I played a lot of DnD (or D&D) as a kid and preteen….and teenager………..and adult. OK I’ve played a lot of DnD. It has been a few years though since I’ve actively gamed and I am in the beginning stages of finding my way back to it. I owe DnD a great deal but I’ll get into that another time.
My recent post about DnD art inspired Animal and I to try our hand at some monster doodling. The half finished products are below. I’m not sure why the happy-faced baby is waving at the Beholder.
The girls have always seen my books around in use or not. They have seen me quest on various video games and Ipad apps and in my WoW days I had a couple toons named after each of them. Animal’s toon started out as a Twink back when that was a thing (Fuck you Easylegs! I will get you yet)…and Snookums, well I just wanted her to be included. They each liked taking their toons and running around and well, doing nothing really, which come to think of it is what most of WoW was like. I collected mounts and had maxed out my Alchemy..shut up it was AWESOME!

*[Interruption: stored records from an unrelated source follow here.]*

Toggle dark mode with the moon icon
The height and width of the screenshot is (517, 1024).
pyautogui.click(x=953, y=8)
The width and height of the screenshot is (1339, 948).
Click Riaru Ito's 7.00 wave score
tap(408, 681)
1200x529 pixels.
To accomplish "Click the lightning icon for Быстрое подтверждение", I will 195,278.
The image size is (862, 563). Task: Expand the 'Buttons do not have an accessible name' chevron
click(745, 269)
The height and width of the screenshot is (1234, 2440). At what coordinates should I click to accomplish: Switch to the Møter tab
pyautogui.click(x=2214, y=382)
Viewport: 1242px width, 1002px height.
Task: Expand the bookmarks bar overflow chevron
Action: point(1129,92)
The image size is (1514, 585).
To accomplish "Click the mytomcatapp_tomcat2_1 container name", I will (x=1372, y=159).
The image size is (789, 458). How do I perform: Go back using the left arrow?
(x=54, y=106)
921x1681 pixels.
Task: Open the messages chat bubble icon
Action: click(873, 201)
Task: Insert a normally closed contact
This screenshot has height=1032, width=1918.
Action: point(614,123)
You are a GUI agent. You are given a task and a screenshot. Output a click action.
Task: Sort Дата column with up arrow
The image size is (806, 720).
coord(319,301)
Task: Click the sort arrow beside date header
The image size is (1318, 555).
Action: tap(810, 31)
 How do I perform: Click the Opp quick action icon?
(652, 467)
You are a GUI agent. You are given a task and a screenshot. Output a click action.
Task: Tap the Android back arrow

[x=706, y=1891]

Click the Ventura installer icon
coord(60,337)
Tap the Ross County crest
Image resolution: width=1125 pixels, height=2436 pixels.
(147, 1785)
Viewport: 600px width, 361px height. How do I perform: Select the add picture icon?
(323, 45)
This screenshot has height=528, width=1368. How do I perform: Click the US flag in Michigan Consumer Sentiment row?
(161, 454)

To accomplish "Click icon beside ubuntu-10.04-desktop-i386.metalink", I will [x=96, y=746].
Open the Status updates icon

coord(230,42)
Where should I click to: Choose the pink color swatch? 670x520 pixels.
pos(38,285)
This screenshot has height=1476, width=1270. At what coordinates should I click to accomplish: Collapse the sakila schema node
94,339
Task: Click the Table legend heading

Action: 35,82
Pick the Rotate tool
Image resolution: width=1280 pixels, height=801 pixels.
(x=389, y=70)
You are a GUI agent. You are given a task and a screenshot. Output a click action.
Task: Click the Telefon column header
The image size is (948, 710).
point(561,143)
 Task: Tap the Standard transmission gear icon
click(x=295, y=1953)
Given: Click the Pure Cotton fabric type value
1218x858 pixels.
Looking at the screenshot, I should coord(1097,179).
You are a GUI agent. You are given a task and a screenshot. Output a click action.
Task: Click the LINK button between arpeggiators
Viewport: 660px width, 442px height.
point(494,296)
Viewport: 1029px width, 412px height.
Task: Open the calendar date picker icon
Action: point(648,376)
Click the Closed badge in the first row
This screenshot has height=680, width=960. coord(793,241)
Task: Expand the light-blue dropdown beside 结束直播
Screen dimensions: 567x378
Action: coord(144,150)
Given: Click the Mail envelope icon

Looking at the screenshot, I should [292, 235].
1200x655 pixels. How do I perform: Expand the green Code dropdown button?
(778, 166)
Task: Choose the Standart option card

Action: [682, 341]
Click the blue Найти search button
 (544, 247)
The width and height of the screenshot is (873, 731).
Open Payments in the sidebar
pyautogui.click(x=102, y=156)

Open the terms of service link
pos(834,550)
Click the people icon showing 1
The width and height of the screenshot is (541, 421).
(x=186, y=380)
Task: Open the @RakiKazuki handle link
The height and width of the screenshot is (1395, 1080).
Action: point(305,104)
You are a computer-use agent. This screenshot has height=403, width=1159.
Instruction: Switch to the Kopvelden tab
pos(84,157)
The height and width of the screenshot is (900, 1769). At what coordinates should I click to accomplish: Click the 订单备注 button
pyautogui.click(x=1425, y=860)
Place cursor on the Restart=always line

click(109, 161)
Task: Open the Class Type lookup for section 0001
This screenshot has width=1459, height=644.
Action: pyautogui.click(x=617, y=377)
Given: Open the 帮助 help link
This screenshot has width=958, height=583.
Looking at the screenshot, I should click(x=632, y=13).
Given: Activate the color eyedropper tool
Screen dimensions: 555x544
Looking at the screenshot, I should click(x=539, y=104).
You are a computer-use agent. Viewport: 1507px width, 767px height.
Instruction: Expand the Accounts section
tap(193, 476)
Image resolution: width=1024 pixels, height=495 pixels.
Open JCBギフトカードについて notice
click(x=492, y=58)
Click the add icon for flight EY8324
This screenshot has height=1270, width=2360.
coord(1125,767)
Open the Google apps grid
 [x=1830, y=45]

One game that helped break the ice for them was Treasures & Traps (see what they did there?). We actually bought this in our local Baha’i bookstore and it is such a sweet find! It is a fun family game that promotes planning, strategy and quick thinking. Animal has legitimately beat me and legitimately stalled me a number of times. Snookums can play too despite being younger, though she requires a bit of guidance.
It is a simple and fun way to introduce fantasy concepts such as monsters and treasure and spells and that you have to decide how to use them and when. Check it out for your kids or for your adult nerdy friends.
I’ve been listening to the Official D&D podcasts lately in an attempt to re-immerse myself in the culture and save money (Audible books are awesome but costly and the State doesn’t pay all that well). These podcasts are great. They are hosted by folks that clearly know and love DnD and their guests are just as in love with the game as I am. It is inspiring to listen to and I genuinely laugh out loud regularly and I get the inside jokes.
Anyhow there was a podcast that dealt specifically with playing with kids and it referenced a free module I had already downloaded that was perfect for kids. Monster Slayers: Heroes of Hesiod is a quick little hack-and-slash where everything is streamlined/simplified for kids. Pre-generated PC’s, simple words to explain attacks, special powers and effects. Fun drawings depicting the characters and monsters. Badges awarded to the kids should they survive! Arena fight with four monsters, survive and you rule!
The girls loved it. I played up the little role-play I had as the arena master and anything that could be funny was hilarious. I rolled a 1 on an attack, critical miss! so instead of missing the beast I lost my sword behind my head on the backswing…Stooges style. They fell apart laughing. When the Bulette swallowed Snookums (twice) she loved the sloppy, slurpy noises I made and giggled when she tickled herself to freedom from it’s belly, causing it to cough her up covered with stomach slime.
Animal understood the mechanics better and started positioning herself for maximum advantage and maneuvering around the board. Not always the smartest moves, but she was thinking. She’s going to be good at this and many other games if she continues to critical think so quickly.
Normally I might be frustrated with a PC if they don’t participate in a helpful way but Snookums didn’t want to attack the baby red dragon because “it is cute”. Hard to argue with her there.
We’ve played it twice now. Snookums played the same PC both times and Animal switched to try out different mechanics and was surprised to learn the game felt different playing it differently. This ain’t Candyland my friends where every color person moves and behaves exactly the same. A Barbarian acts and needs to think differently than a Shaman or a Rogue. She picked up on the beginnings of that. Beautiful.
There is a sequel: Champions of the Elements that expands the story and continues the mechanics that make it so easy for kids to jump in. Genius stuff really. We’ll do that next.
I don’t know if either of them will ever actually play DnD seriously or even halfheartedly. I do hope I get the chance to play with them more. It’s indescribable to be able to share with them something that has been so near and dear to my heart. They are so proud of themselves for having beaten the monsters, for that little achievement.They should be proud. They worked together to figure out how to succeed.
Even if this fizzles out quickly, we are making memories that they can carry forward. Memories of times around the table together, playing the same game and living in the same shared fantasy. If these couple sessions are all I get I will be eternally grateful for them.
Q: Do you have a gaming memory? Scrabble with Grandpa? Dominoes with Grandma? Slaughtering orcs with that nerdy cousin in a dingy basement somewhere? Please feel free to share your stories.